Your goal :: Nothing but an exact copy is asked for: the lines in the material below from the one with "Task: Open the AK user avatar menu" through the one with "Given: Delete the 12:00 time slot row", pictures excluded.

Data provided ::
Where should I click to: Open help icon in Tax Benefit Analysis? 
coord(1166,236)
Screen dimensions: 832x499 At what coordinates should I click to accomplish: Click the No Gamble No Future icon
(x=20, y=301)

---

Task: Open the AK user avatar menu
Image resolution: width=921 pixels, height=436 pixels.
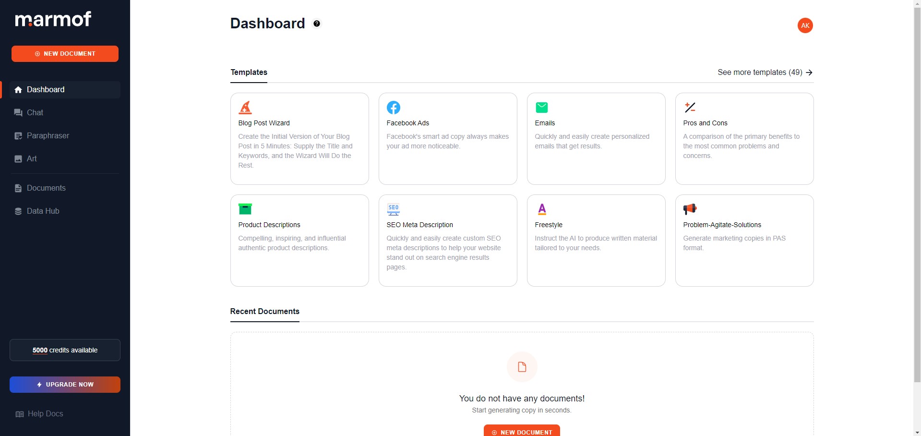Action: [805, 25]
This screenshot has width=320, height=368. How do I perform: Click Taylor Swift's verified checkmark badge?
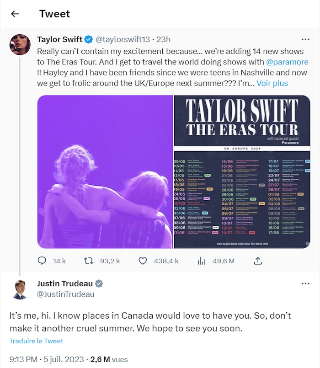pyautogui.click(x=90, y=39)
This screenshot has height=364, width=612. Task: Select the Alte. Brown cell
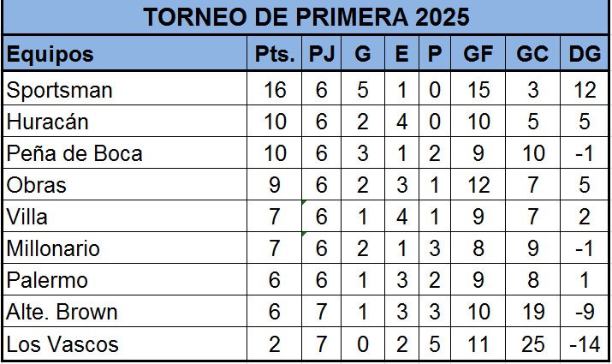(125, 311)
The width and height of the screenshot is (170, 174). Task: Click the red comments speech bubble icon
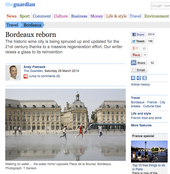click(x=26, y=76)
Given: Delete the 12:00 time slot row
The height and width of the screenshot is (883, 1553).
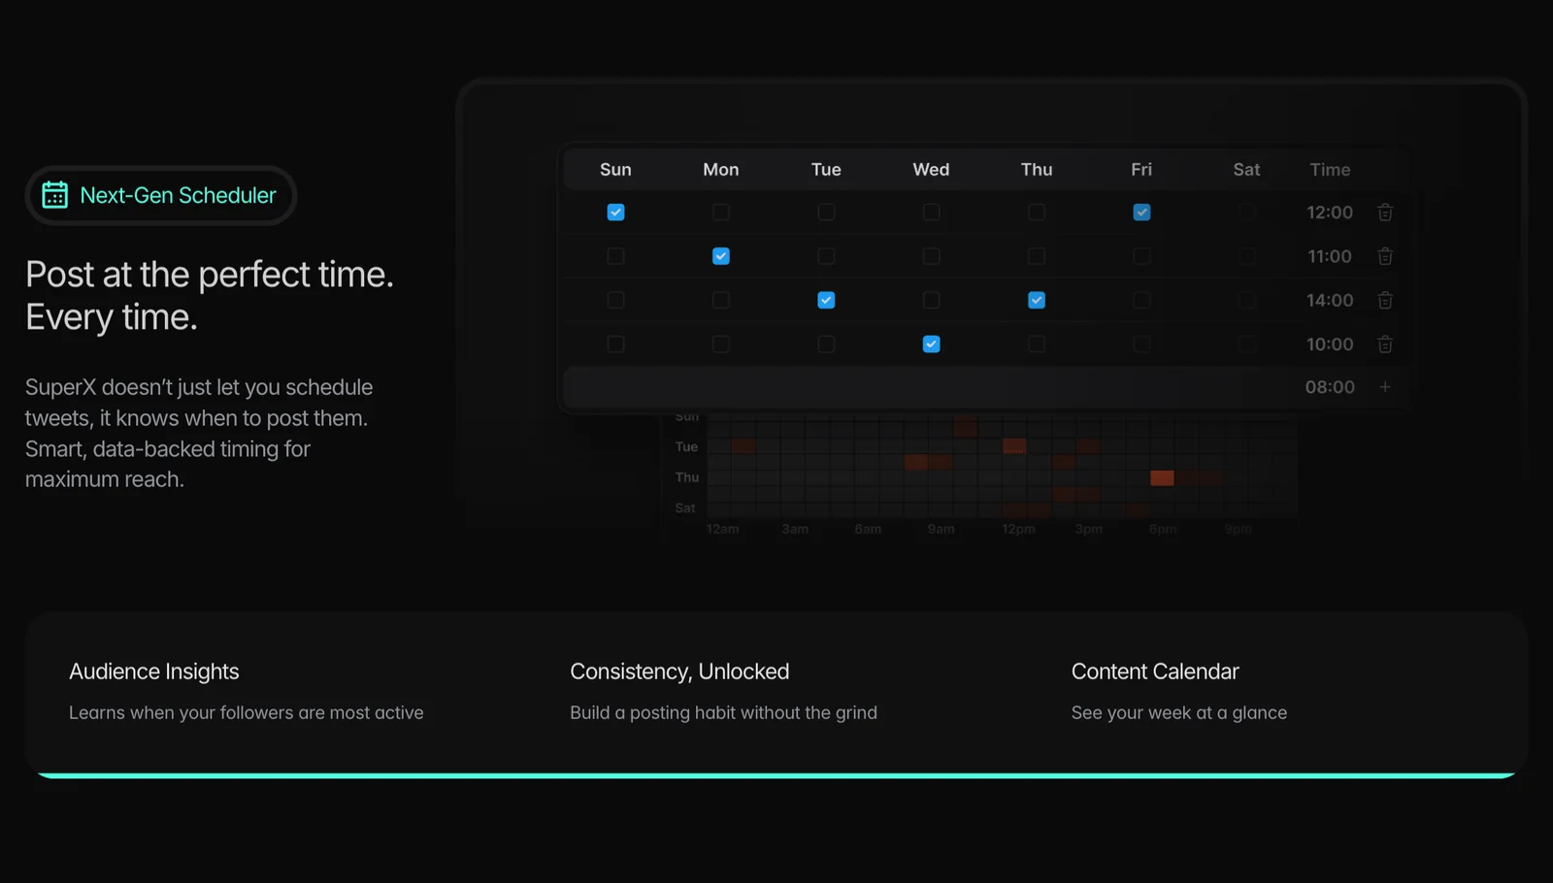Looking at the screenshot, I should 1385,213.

Response area ::
Task: Open the AK user avatar menu
Image resolution: width=921 pixels, height=436 pixels.
Action: [805, 25]
This screenshot has width=320, height=368. How do I perform: Click Taylor Swift's verified checkmark badge?
pyautogui.click(x=90, y=39)
This screenshot has height=364, width=612. Task: Select the Alte. Brown cell
(125, 311)
The width and height of the screenshot is (170, 174). Task: Click the red comments speech bubble icon
click(x=26, y=76)
Given: Delete the 12:00 time slot row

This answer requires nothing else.